TASK REQUIREMENTS: Could you retype the lines below, starting at the line holding "Bewegung (70, 1281)" and stopping at the line holding "Buyer (60, 1990)", inclusive? Copy them exactly and drop the images.

··· EXTRACTED DATA ···

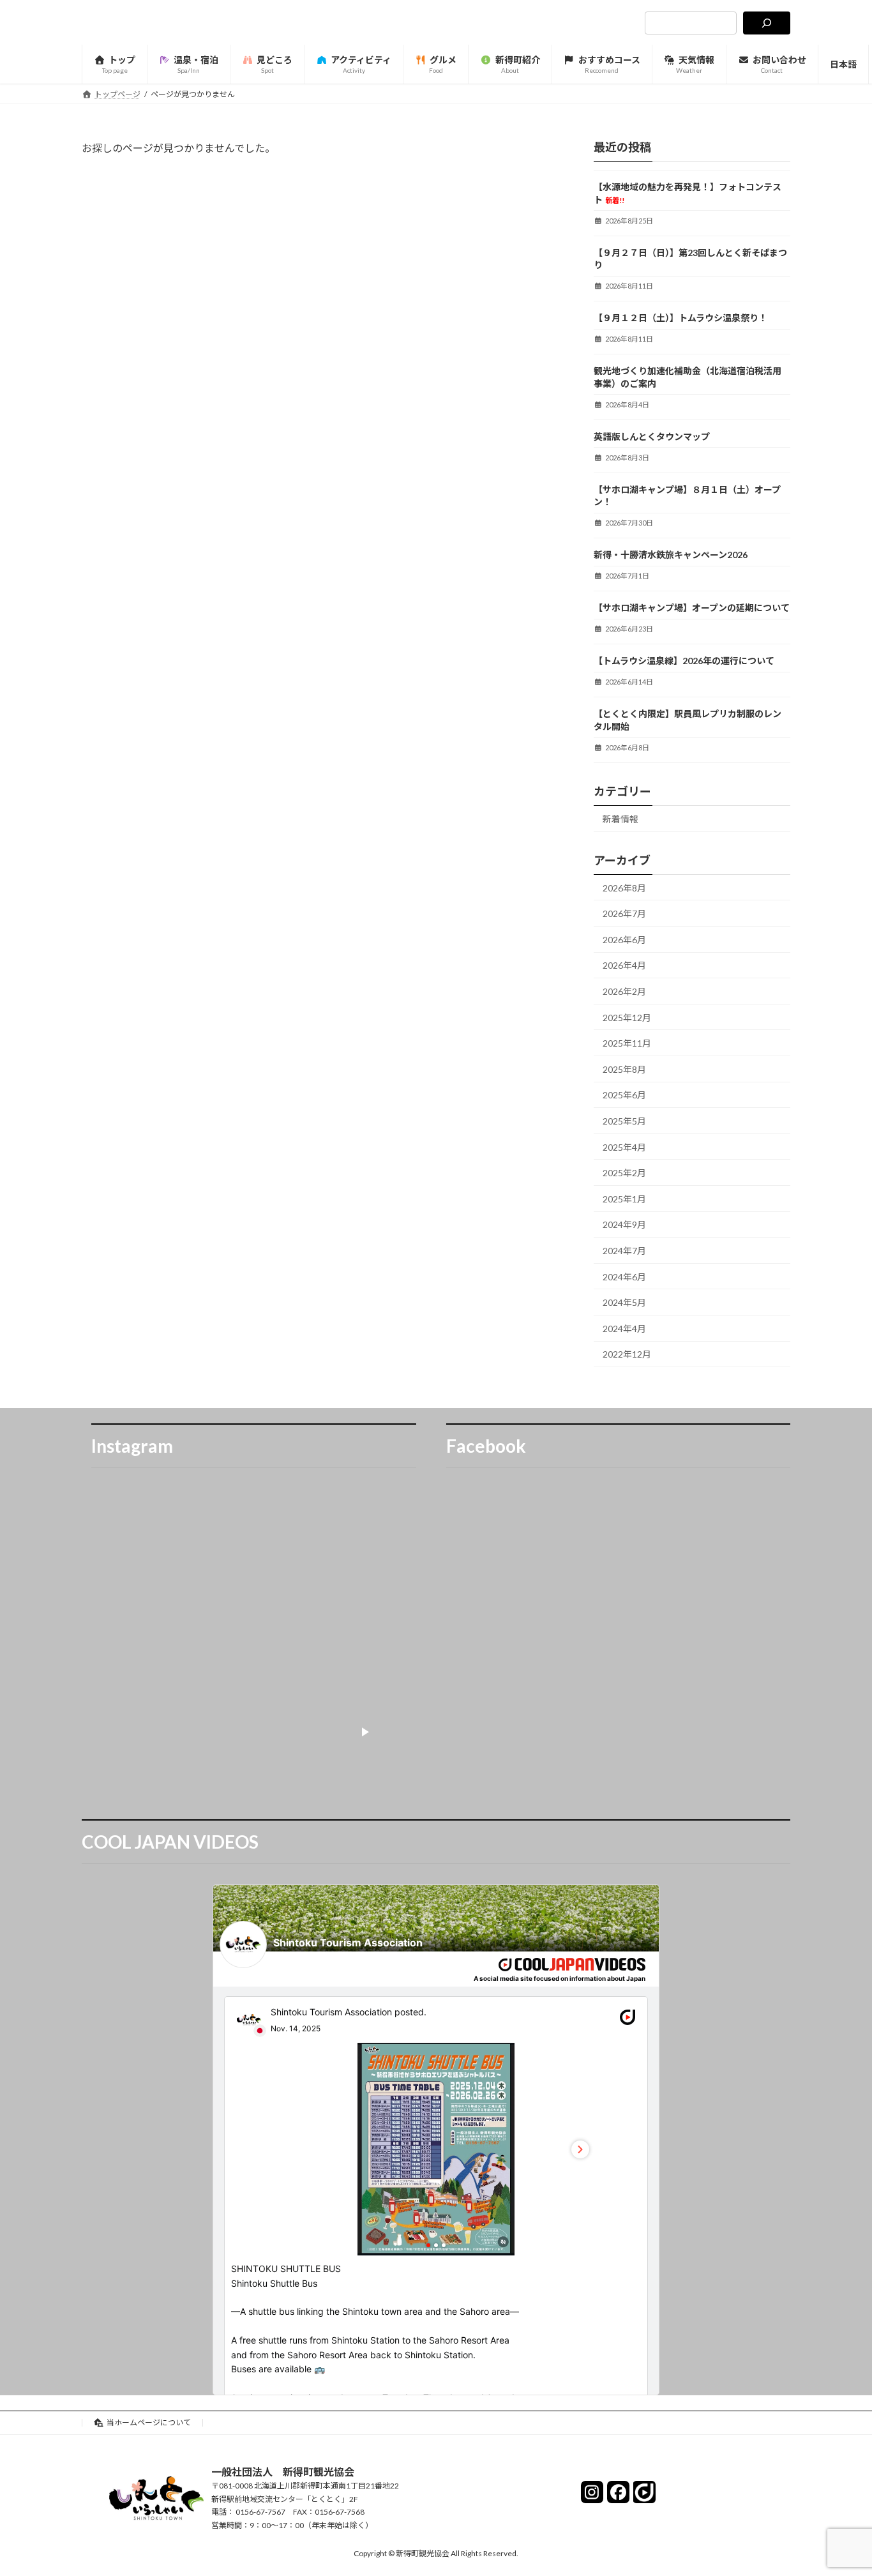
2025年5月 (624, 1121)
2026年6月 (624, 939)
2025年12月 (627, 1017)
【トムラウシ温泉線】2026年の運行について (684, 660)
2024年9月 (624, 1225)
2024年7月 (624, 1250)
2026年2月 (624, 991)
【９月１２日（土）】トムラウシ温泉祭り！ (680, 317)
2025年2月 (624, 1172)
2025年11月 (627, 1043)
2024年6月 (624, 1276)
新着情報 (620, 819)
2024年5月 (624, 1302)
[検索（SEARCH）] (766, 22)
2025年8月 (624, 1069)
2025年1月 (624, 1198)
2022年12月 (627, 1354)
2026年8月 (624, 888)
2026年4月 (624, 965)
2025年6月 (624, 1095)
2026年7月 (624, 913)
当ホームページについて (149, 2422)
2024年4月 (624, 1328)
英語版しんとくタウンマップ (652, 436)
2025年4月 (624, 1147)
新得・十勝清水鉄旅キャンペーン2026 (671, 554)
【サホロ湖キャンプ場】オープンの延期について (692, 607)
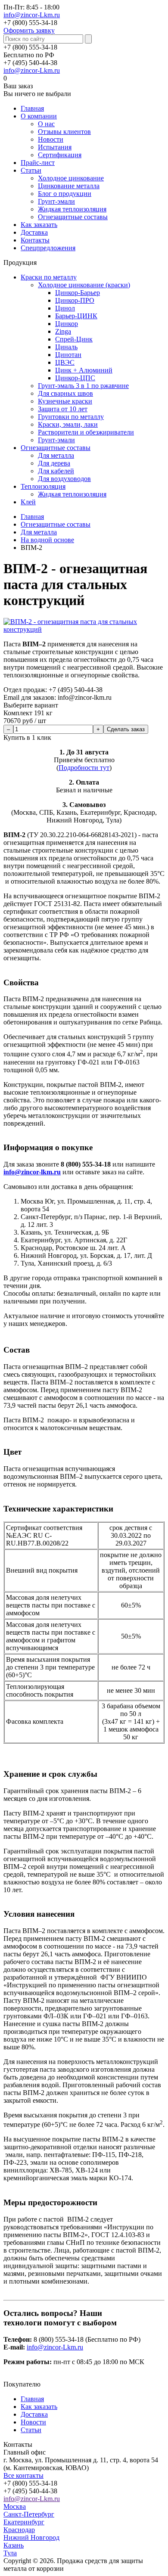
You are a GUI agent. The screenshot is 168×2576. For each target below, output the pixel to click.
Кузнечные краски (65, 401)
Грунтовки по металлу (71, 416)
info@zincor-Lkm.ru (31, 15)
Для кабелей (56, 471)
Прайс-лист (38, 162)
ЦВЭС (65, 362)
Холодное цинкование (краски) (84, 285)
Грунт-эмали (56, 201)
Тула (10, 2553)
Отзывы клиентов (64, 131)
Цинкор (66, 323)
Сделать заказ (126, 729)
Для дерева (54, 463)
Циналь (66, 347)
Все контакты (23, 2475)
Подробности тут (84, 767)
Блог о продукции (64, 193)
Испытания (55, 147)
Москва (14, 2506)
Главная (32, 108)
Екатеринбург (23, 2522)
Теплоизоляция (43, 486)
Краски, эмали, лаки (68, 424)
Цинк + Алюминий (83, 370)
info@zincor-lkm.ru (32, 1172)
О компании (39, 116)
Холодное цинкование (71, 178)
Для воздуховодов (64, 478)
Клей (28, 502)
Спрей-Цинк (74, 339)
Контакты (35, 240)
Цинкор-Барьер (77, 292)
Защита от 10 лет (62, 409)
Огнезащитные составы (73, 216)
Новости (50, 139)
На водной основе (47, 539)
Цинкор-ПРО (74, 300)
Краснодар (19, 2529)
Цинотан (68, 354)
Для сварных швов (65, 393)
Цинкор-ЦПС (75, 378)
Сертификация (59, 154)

···
··· EXTRACTED DATA ···

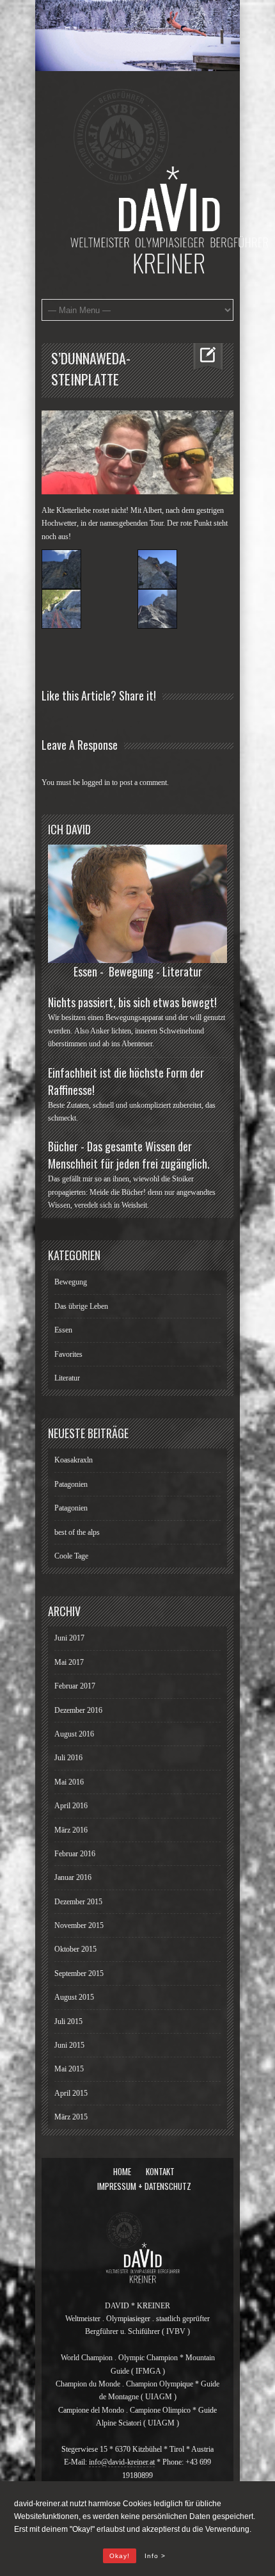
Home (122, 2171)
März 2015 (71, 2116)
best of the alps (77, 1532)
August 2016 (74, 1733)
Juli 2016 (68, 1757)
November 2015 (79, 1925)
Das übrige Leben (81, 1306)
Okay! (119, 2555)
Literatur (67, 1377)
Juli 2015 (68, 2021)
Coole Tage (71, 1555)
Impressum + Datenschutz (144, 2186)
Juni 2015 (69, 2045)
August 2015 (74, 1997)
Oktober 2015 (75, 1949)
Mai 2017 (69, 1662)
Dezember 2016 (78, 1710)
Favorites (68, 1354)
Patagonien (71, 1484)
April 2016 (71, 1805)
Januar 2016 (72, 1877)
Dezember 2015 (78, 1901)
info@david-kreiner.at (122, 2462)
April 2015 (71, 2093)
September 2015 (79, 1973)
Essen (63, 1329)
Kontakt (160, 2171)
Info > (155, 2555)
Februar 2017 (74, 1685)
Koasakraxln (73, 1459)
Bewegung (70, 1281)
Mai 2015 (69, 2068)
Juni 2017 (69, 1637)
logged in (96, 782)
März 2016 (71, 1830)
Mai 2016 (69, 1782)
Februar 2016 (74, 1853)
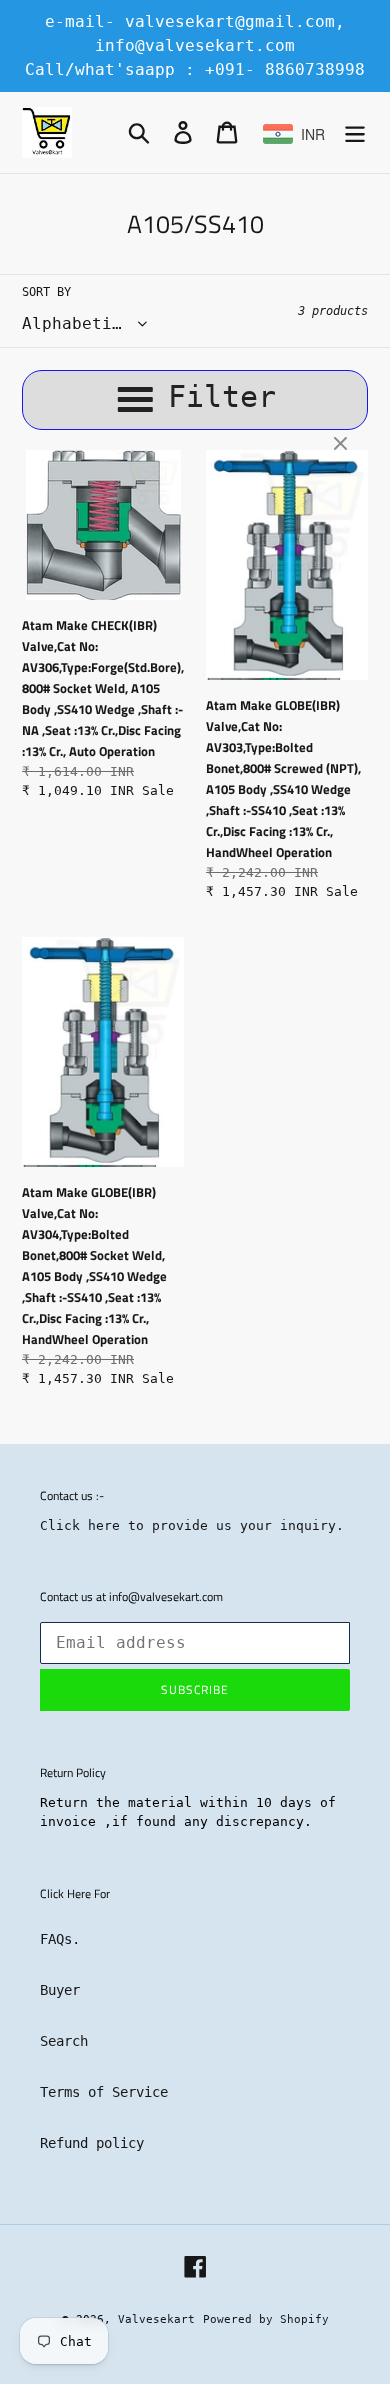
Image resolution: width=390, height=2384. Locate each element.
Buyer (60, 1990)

···

REPLY TO THE EXERCISE:
Bewegung (70, 1281)
Mai 2015 (69, 2068)
Juni 2017 (69, 1637)
logged in (96, 782)
März 2016 (71, 1830)
Mai 2016 (69, 1782)
Februar 2016 (74, 1853)
Image resolution: width=390, height=2384. Locate each element.
Buyer (60, 1990)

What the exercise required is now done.